The original plan of the project initially reported here has proven to be infeasible and particularly impractical for now. Following up on our first progress report (Report 1) we redefine our goals and show the current results in the following.
While we followed our project plan in most parts so far we were not able to obtain the hardware needed to complete the upcoming steps. The intended collaboration with another laboratory at EPFL was not successful. Therefore and due to the high costs we mentioned earlier, we are not able to work with our desired drone, the AscTec Hummingbird. We intensely searched for other customizable solutions that would offer both a programmable robot controller and sufficient payload to mount a higher quality camera that would deliver the pictures used for reconstruction. However, there is currently no feasible solution within the frame of this project.

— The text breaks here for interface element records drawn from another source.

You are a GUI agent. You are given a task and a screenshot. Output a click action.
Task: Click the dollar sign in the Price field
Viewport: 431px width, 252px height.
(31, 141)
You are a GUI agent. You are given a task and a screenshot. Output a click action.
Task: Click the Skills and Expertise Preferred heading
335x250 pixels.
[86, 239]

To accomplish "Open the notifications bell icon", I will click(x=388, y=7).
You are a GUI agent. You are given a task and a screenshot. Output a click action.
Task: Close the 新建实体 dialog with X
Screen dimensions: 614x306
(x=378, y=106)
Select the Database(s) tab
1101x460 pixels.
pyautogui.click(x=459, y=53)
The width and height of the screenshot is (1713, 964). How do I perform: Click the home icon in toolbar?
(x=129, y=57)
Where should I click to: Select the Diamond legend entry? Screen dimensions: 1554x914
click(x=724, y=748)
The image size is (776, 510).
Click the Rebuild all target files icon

Our progress in the reconstruction task allowed us to discuss other ambitious changes in the project goals with our supervisor. Instead of working with drones we decided to offer our reconstruction pipeline as a service to a much larger group of users by developing a web service. Processing amateur videos does not only satisfy the demand of the great public but also offers a large number of opportunities to further develop this project. Possible extensions include enhancing street maps by embedding 3D models of important points of interest. An even further approach might stich videos of different users together to refine models or to connect various models and finally create 3D representations of whole streets or even cities.
Updated progress plan:
Due to the difficulties we have faced we have updated our project plan according to the following. New milestones are illustrated in more detail to explain our new idea.
#1 [Done] Regulations regarding UAV flights in Lausanne and in Venice
#2 [Done] Reconstruction software
The 3D reconstruction pipeline is now complete. Now we have a fully automated reconstruction pipeline which given images and their metadata (eg. focal length, distortions, etc.) constructs a dense 3D model. The main principle is the so called Structure from Motion (SfM) technique which recovers 3D structure of the scene using images taken from different viewpoints. The reconstruction pipeline consists of multiple modules. First, features are extracted from images and feature matching is done to compute transformations (relative rotation and translation) between images. These transformations are used to triangulate points which give rise to “point clouds”. These point clouds and camera poses are finally combined together into one scene using an optimization process called Bundle Adjustment. It aims at minimizing reprojection error of the point cloud. We used an opensource framework called openMVG (open Multi View Geometry) for bundle-adjustment and sparse 3D reconstruction.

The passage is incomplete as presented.